I never thought it would come to this, but it actually feels surreal to hear that a tax cut bill has been introduced in Congress.
Senator Chuck Grassley (R-IA) the ranking member of the Senate Finance Committee has introduced a bill he says will strengthen small businesses by lowering their tax burden TaxNews.com reports:
Noting that small businesses create 70% of all new jobs in the United States, Grassley lamented that the Obama administration has done little so far to alleviate the tax burden they face.
“My bill will leave more money in the hands of small business owners so they can hire more workers, keep paying the salaries of their employees, and make additional investments that will lead to new jobs,” Grassley said.
“Unfortunately, the White House seems to see a lot of small business owners as a cash cow for other priorities and wants to raise their taxes.

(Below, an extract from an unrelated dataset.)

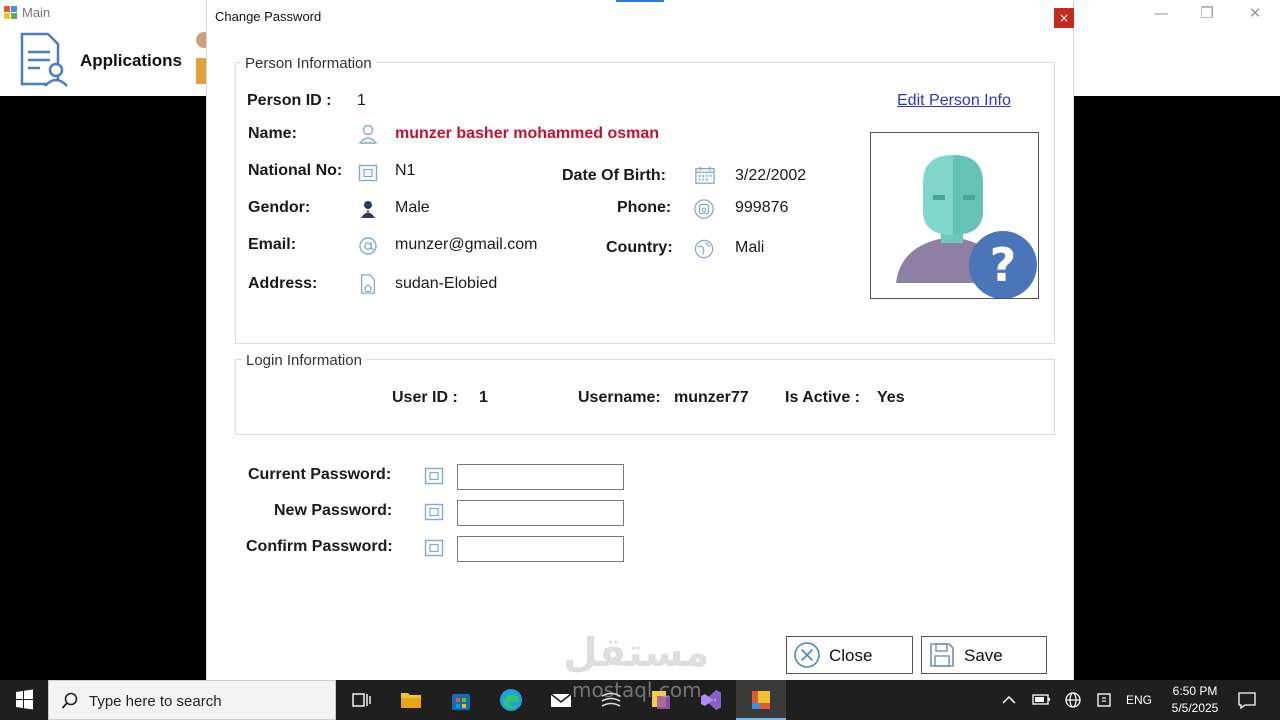 This screenshot has width=1280, height=720. I want to click on folder-icon, so click(411, 700).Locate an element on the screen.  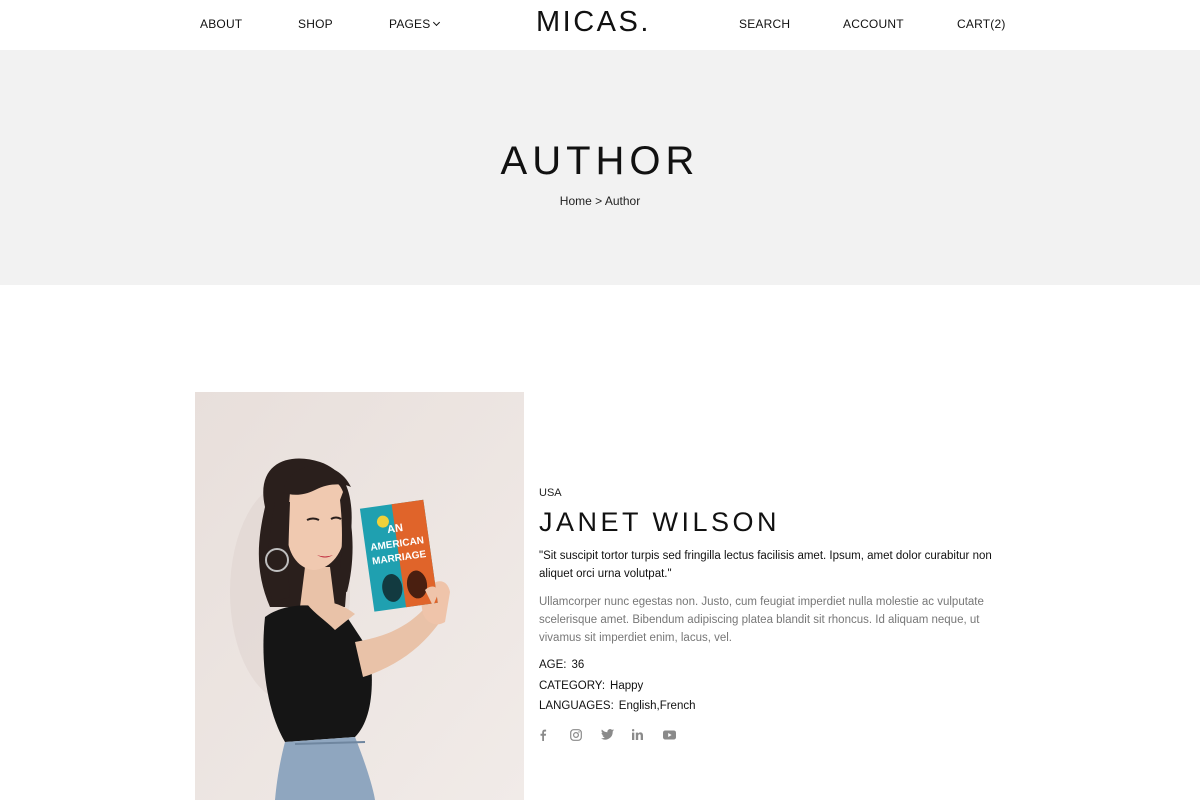
chevron-down-icon is located at coordinates (437, 22).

My point is, if we raise taxes on the one segment of the economy that creates the majority of new jobs, we’ll be in even worse economic shape than we are now,” he added.

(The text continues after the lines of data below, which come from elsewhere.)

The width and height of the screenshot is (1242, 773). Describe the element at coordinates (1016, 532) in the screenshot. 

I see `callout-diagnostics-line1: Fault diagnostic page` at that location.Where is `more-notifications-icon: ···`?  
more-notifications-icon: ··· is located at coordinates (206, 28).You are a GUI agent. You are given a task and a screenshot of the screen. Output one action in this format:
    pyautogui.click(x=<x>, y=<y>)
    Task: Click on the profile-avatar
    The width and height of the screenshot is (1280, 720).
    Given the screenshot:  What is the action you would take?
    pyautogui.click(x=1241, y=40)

Citing new data from the Joint Committee on Taxation, Grassley said that 55% of the tax from the higher rates proposed by President Obama will be borne by small business owners with income over $250,000. This he called “a conservative number,” because it doesn’t include flow-through business owners making between $200,000 and $250,000 who will also be hit with the 2010 budget’s proposed tax hikes.
Grassley’s bill is called the Small Business Tax Relief Act of 2009.

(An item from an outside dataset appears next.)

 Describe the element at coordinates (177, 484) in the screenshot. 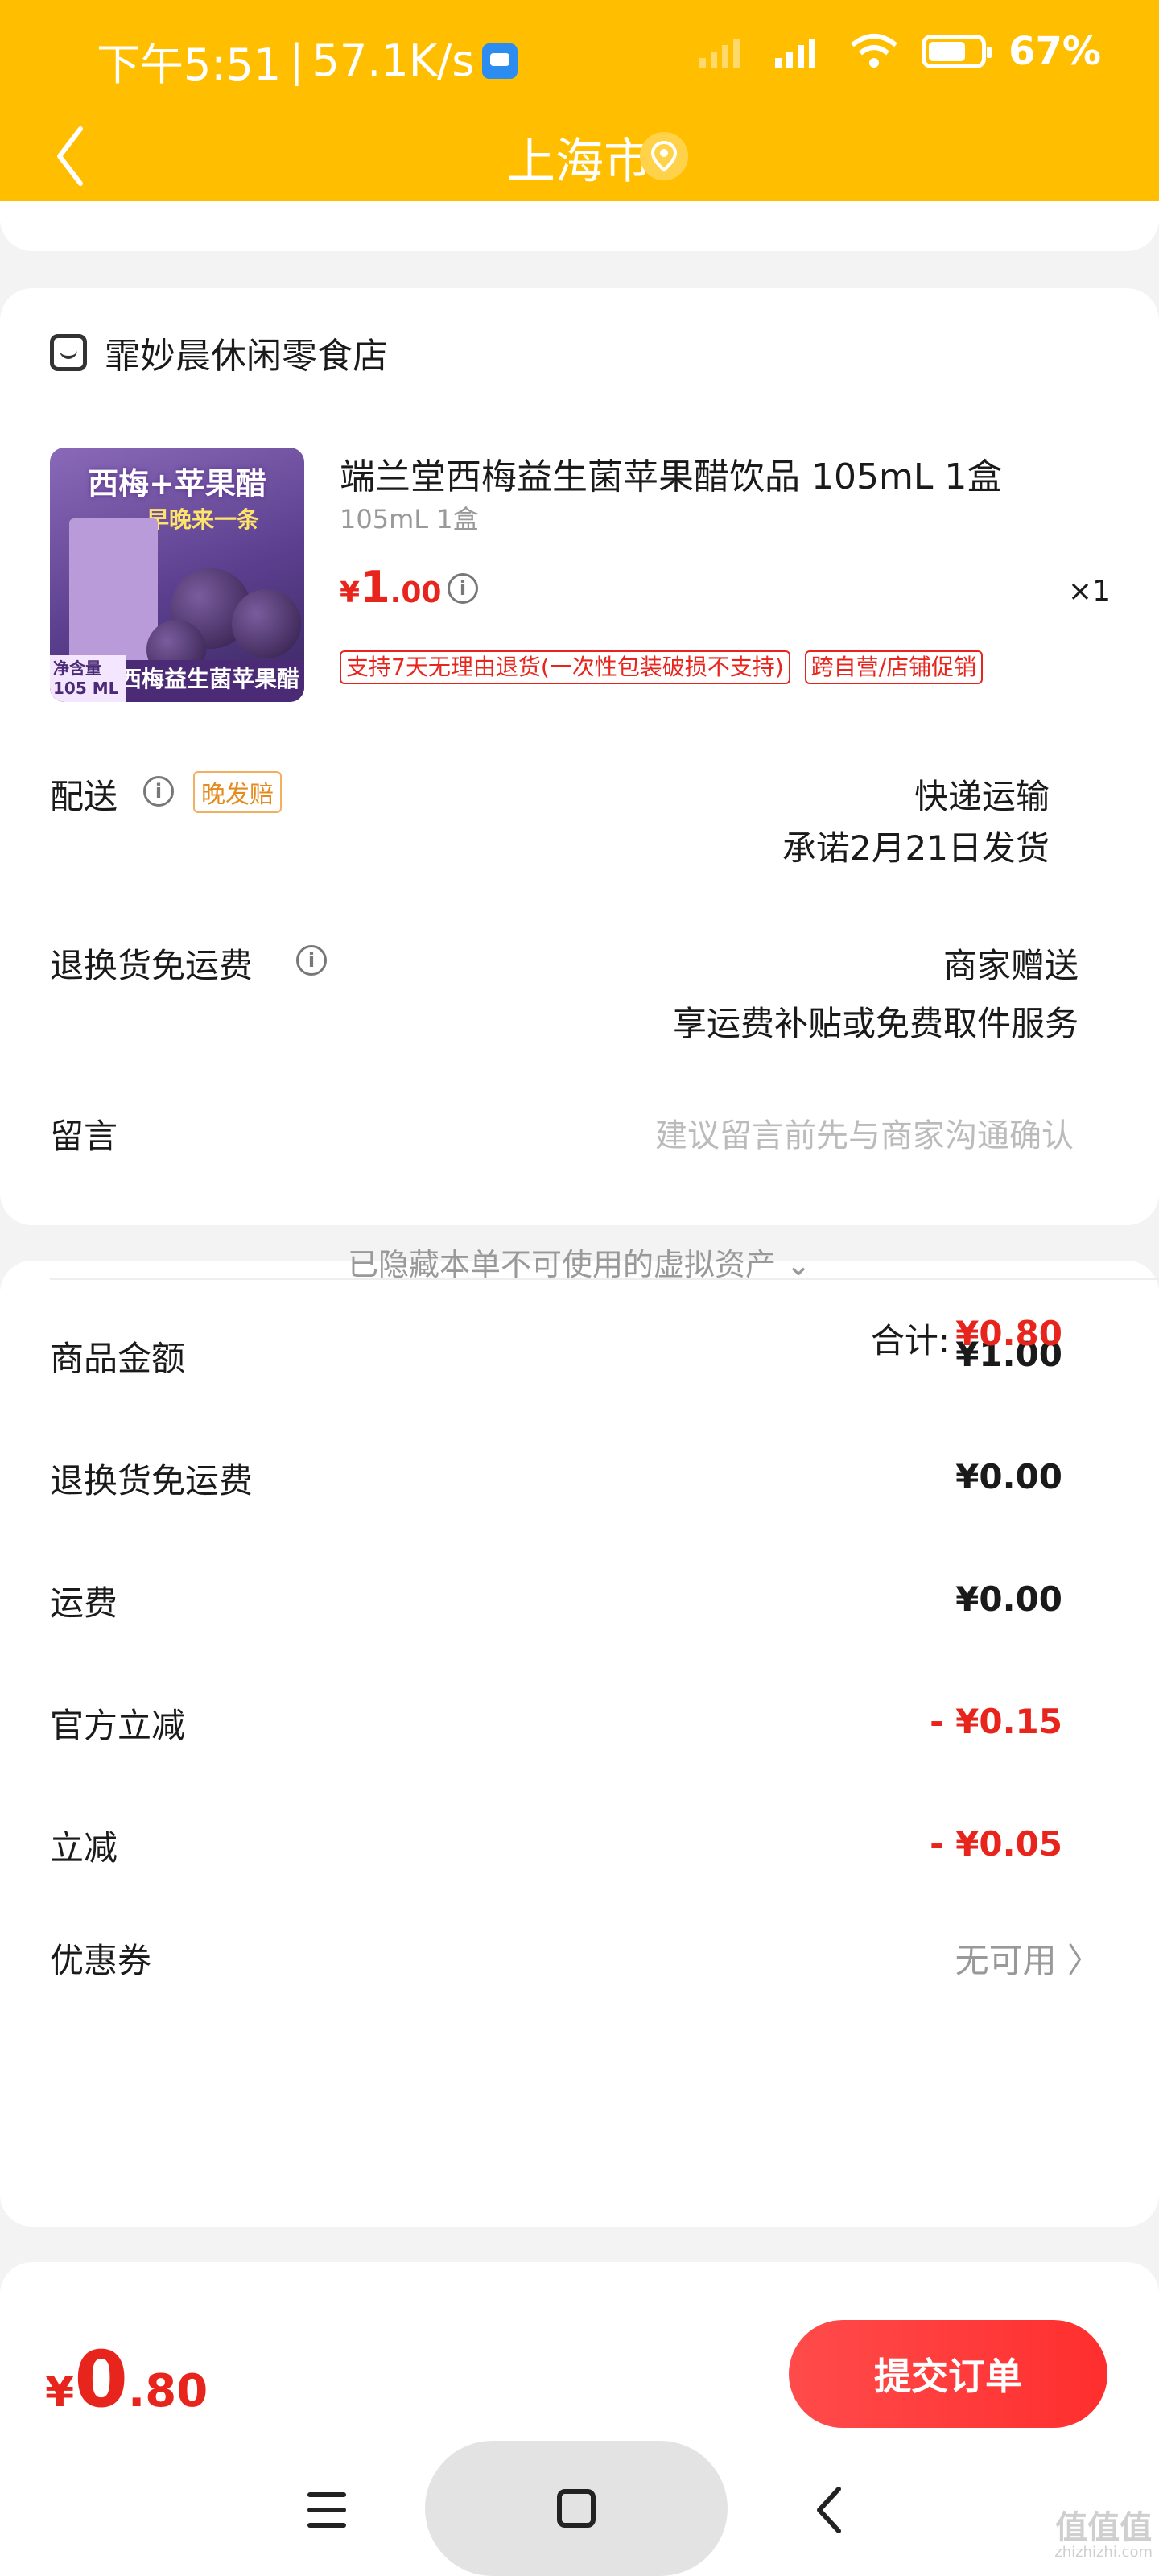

Here are its key provisions:
- § 179 Deduction: Increase the amount of capital expenditures that small businesses could expense from $250,000 to $500,000. This would encourage businesses to invest in new equipment.
- Tax Rate Reduction: Allow more small C corporations to benefit from the lower tax rates for the smallest C corporations.
- AMT Fix: Take the general business credits out of the Alternative Minimum Tax for those sole proprietorships, flow-throughs and non-publicly-traded C corporations with $50 million or less in annual gross receipts.
- Extend Credit Carryback Period: Extend the 1-year carryback for general business credits to a 5-year carryback for small businesses.
- Small Business Flow Through Deduction: Provide a 20% deduction for flow-through business income for small businesses, which are defined as flow-through entities with $50m or less in annual gross receipts.
- Relax Built-In Gain Rules on S Conversions: Lower the potential tax burden when a C corporation becomes an S corporation. Under current law, there is no tax on built-in gains of assets within a C corporation that converts to an S corporation if those assets with built-in gain are held for 10 years by the S corporation. The stimulus bill reduced this 10-year period down to 7 years for sales of assets with built-in gain that occur within 2009 and 2010. The Grassley bill reduces this time period to 5 years for all S corporations that have converted from a C corporation.
- Expansion of NOL Carryback Thresholds: Expand the net operating loss provision contained in the stimulus bill. Current law provides that net operating losses from any size business may be carried back 2 taxable years before the year that the loss arises and carried forward twenty years. The stimulus bill amended the carryback provision by expanding the carryback from 2 years to 5 years if a small business had gross receipts of $15m or less. The Grassley bill expands this $15m or less requirement so that small businesses with $50m or less in gross receipts can get the benefit of the 5-year net operating loss carryback.
Nice bill, but will the comedian vote for it?